ASSIGNMENT
Write down each entry again, exactly as it reads.

=== DATA SUPPLIED ===

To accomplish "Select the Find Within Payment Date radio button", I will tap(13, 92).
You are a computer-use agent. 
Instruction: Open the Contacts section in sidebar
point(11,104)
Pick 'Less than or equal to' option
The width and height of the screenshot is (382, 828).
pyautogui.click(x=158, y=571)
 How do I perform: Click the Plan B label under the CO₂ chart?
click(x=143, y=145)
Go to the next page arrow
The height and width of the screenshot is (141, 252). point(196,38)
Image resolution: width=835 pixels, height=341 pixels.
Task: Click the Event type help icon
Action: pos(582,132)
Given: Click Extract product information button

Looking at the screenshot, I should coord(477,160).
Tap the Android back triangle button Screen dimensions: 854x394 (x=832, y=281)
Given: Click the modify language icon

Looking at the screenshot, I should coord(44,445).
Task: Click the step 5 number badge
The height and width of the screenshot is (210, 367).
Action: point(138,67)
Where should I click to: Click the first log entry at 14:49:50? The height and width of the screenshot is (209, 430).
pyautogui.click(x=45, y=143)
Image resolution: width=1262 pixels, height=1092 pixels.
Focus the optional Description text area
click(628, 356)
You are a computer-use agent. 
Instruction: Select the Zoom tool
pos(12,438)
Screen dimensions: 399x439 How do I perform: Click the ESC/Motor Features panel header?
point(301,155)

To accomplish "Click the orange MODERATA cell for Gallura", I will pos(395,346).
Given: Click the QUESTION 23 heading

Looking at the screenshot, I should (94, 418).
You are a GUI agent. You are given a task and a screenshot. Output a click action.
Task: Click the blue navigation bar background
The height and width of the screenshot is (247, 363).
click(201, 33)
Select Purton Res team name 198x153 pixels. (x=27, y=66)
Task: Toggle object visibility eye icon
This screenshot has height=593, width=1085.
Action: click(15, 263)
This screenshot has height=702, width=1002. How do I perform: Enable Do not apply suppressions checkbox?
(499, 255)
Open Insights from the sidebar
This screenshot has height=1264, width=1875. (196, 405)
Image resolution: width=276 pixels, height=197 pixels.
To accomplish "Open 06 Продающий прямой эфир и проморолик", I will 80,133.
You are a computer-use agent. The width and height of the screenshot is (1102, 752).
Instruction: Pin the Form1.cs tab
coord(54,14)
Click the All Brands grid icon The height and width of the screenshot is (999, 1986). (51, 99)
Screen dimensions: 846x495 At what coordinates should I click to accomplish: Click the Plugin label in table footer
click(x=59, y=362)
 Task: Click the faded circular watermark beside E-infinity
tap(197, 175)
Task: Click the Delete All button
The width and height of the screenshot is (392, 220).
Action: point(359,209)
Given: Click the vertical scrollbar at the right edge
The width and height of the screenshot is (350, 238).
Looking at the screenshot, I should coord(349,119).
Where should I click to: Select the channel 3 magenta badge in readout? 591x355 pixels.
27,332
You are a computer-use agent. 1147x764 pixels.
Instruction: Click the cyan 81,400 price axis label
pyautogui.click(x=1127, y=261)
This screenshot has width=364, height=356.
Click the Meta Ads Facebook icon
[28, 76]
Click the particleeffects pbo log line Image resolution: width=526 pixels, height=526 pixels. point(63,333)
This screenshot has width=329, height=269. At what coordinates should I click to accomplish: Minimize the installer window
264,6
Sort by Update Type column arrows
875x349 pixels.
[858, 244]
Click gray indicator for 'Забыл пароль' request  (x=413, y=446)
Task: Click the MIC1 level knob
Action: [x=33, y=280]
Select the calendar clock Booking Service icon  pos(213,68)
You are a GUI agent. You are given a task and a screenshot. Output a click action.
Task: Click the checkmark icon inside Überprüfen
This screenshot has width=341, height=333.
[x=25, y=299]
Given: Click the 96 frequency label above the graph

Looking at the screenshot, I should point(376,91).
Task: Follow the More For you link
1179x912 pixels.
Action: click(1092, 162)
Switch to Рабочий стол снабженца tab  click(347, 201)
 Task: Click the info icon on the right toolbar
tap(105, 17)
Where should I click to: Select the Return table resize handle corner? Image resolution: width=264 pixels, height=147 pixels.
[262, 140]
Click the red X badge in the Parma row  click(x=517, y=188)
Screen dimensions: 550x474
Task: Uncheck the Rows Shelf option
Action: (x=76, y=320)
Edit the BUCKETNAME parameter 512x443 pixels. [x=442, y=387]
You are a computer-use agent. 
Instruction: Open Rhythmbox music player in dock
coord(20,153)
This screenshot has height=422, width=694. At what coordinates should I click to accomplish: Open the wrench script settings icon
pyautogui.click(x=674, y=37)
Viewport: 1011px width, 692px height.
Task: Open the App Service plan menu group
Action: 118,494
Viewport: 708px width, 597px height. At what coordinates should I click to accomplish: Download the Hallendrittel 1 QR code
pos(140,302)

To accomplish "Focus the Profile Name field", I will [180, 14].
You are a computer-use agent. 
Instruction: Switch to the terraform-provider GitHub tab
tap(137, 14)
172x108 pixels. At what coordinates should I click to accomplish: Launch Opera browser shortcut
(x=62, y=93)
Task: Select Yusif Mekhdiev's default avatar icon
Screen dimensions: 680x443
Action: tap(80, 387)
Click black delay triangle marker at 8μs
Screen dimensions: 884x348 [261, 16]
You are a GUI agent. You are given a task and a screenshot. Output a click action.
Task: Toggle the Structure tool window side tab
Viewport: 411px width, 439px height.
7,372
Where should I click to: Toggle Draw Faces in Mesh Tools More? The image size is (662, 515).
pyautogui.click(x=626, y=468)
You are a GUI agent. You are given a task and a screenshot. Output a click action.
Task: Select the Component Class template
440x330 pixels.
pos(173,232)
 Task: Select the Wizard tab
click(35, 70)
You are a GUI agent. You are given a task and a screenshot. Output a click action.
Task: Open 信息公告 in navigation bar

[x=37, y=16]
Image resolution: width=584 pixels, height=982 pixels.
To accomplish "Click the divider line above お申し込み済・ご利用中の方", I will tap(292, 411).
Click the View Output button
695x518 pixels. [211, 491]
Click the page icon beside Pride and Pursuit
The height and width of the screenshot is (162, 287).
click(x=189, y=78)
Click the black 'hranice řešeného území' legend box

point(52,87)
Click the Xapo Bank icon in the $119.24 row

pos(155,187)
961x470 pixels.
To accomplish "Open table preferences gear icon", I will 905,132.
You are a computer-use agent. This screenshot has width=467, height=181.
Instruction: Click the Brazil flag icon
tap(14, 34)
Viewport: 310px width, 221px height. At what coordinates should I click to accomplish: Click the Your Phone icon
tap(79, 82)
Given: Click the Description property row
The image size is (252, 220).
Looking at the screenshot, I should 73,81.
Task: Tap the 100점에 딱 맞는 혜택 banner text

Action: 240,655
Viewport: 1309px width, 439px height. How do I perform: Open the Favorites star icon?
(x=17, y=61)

===

RESPONSE TO THE EXERCISE
To accomplish "Select the Find Within Payment Date radio button", I will tap(13, 92).
You are a computer-use agent. 
Instruction: Open the Contacts section in sidebar
point(11,104)
Pick 'Less than or equal to' option
The width and height of the screenshot is (382, 828).
pyautogui.click(x=158, y=571)
 How do I perform: Click the Plan B label under the CO₂ chart?
click(x=143, y=145)
Go to the next page arrow
The height and width of the screenshot is (141, 252). point(196,38)
Image resolution: width=835 pixels, height=341 pixels.
Task: Click the Event type help icon
Action: pos(582,132)
Given: Click Extract product information button

Looking at the screenshot, I should coord(477,160).
Tap the Android back triangle button Screen dimensions: 854x394 (x=832, y=281)
Given: Click the modify language icon

Looking at the screenshot, I should coord(44,445).
Task: Click the step 5 number badge
The height and width of the screenshot is (210, 367).
Action: point(138,67)
Where should I click to: Click the first log entry at 14:49:50? The height and width of the screenshot is (209, 430).
pyautogui.click(x=45, y=143)
Image resolution: width=1262 pixels, height=1092 pixels.
Focus the optional Description text area
click(628, 356)
You are a computer-use agent. 
Instruction: Select the Zoom tool
pos(12,438)
Screen dimensions: 399x439 How do I perform: Click the ESC/Motor Features panel header?
point(301,155)

To accomplish "Click the orange MODERATA cell for Gallura", I will pos(395,346).
Given: Click the QUESTION 23 heading

Looking at the screenshot, I should (94, 418).
You are a GUI agent. You are given a task and a screenshot. Output a click action.
Task: Click the blue navigation bar background
The height and width of the screenshot is (247, 363).
click(201, 33)
Select Purton Res team name 198x153 pixels. (x=27, y=66)
Task: Toggle object visibility eye icon
This screenshot has height=593, width=1085.
Action: click(15, 263)
This screenshot has height=702, width=1002. How do I perform: Enable Do not apply suppressions checkbox?
(499, 255)
Open Insights from the sidebar
This screenshot has height=1264, width=1875. (196, 405)
Image resolution: width=276 pixels, height=197 pixels.
To accomplish "Open 06 Продающий прямой эфир и проморолик", I will 80,133.
You are a computer-use agent. The width and height of the screenshot is (1102, 752).
Instruction: Pin the Form1.cs tab
coord(54,14)
Click the All Brands grid icon The height and width of the screenshot is (999, 1986). (51, 99)
Screen dimensions: 846x495 At what coordinates should I click to accomplish: Click the Plugin label in table footer
click(x=59, y=362)
 Task: Click the faded circular watermark beside E-infinity
tap(197, 175)
Task: Click the Delete All button
The width and height of the screenshot is (392, 220).
Action: point(359,209)
Given: Click the vertical scrollbar at the right edge
The width and height of the screenshot is (350, 238).
Looking at the screenshot, I should coord(349,119).
Where should I click to: Select the channel 3 magenta badge in readout? 591x355 pixels.
27,332
You are a computer-use agent. 1147x764 pixels.
Instruction: Click the cyan 81,400 price axis label
pyautogui.click(x=1127, y=261)
This screenshot has width=364, height=356.
Click the Meta Ads Facebook icon
[28, 76]
Click the particleeffects pbo log line Image resolution: width=526 pixels, height=526 pixels. point(63,333)
This screenshot has width=329, height=269. At what coordinates should I click to accomplish: Minimize the installer window
264,6
Sort by Update Type column arrows
875x349 pixels.
[858, 244]
Click gray indicator for 'Забыл пароль' request  (x=413, y=446)
Task: Click the MIC1 level knob
Action: [x=33, y=280]
Select the calendar clock Booking Service icon  pos(213,68)
You are a GUI agent. You are given a task and a screenshot. Output a click action.
Task: Click the checkmark icon inside Überprüfen
This screenshot has width=341, height=333.
[x=25, y=299]
Given: Click the 96 frequency label above the graph

Looking at the screenshot, I should point(376,91).
Task: Follow the More For you link
1179x912 pixels.
Action: click(1092, 162)
Switch to Рабочий стол снабженца tab  click(347, 201)
 Task: Click the info icon on the right toolbar
tap(105, 17)
Where should I click to: Select the Return table resize handle corner? Image resolution: width=264 pixels, height=147 pixels.
[262, 140]
Click the red X badge in the Parma row  click(x=517, y=188)
Screen dimensions: 550x474
Task: Uncheck the Rows Shelf option
Action: (x=76, y=320)
Edit the BUCKETNAME parameter 512x443 pixels. [x=442, y=387]
You are a computer-use agent. 
Instruction: Open Rhythmbox music player in dock
coord(20,153)
This screenshot has height=422, width=694. At what coordinates should I click to accomplish: Open the wrench script settings icon
pyautogui.click(x=674, y=37)
Viewport: 1011px width, 692px height.
Task: Open the App Service plan menu group
Action: 118,494
Viewport: 708px width, 597px height. At what coordinates should I click to accomplish: Download the Hallendrittel 1 QR code
pos(140,302)

To accomplish "Focus the Profile Name field", I will [180, 14].
You are a computer-use agent. 
Instruction: Switch to the terraform-provider GitHub tab
tap(137, 14)
172x108 pixels. At what coordinates should I click to accomplish: Launch Opera browser shortcut
(x=62, y=93)
Task: Select Yusif Mekhdiev's default avatar icon
Screen dimensions: 680x443
Action: tap(80, 387)
Click black delay triangle marker at 8μs
Screen dimensions: 884x348 [261, 16]
You are a GUI agent. You are given a task and a screenshot. Output a click action.
Task: Toggle the Structure tool window side tab
Viewport: 411px width, 439px height.
7,372
Where should I click to: Toggle Draw Faces in Mesh Tools More? The image size is (662, 515).
pyautogui.click(x=626, y=468)
You are a GUI agent. You are given a task and a screenshot. Output a click action.
Task: Select the Component Class template
440x330 pixels.
pos(173,232)
 Task: Select the Wizard tab
click(35, 70)
You are a GUI agent. You are given a task and a screenshot. Output a click action.
Task: Open 信息公告 in navigation bar

[x=37, y=16]
Image resolution: width=584 pixels, height=982 pixels.
To accomplish "Click the divider line above お申し込み済・ご利用中の方", I will tap(292, 411).
Click the View Output button
695x518 pixels. [211, 491]
Click the page icon beside Pride and Pursuit
The height and width of the screenshot is (162, 287).
click(x=189, y=78)
Click the black 'hranice řešeného území' legend box

point(52,87)
Click the Xapo Bank icon in the $119.24 row

pos(155,187)
961x470 pixels.
To accomplish "Open table preferences gear icon", I will 905,132.
You are a computer-use agent. This screenshot has width=467, height=181.
Instruction: Click the Brazil flag icon
tap(14, 34)
Viewport: 310px width, 221px height. At what coordinates should I click to accomplish: Click the Your Phone icon
tap(79, 82)
Given: Click the Description property row
The image size is (252, 220).
Looking at the screenshot, I should 73,81.
Task: Tap the 100점에 딱 맞는 혜택 banner text

Action: 240,655
Viewport: 1309px width, 439px height. How do I perform: Open the Favorites star icon?
(x=17, y=61)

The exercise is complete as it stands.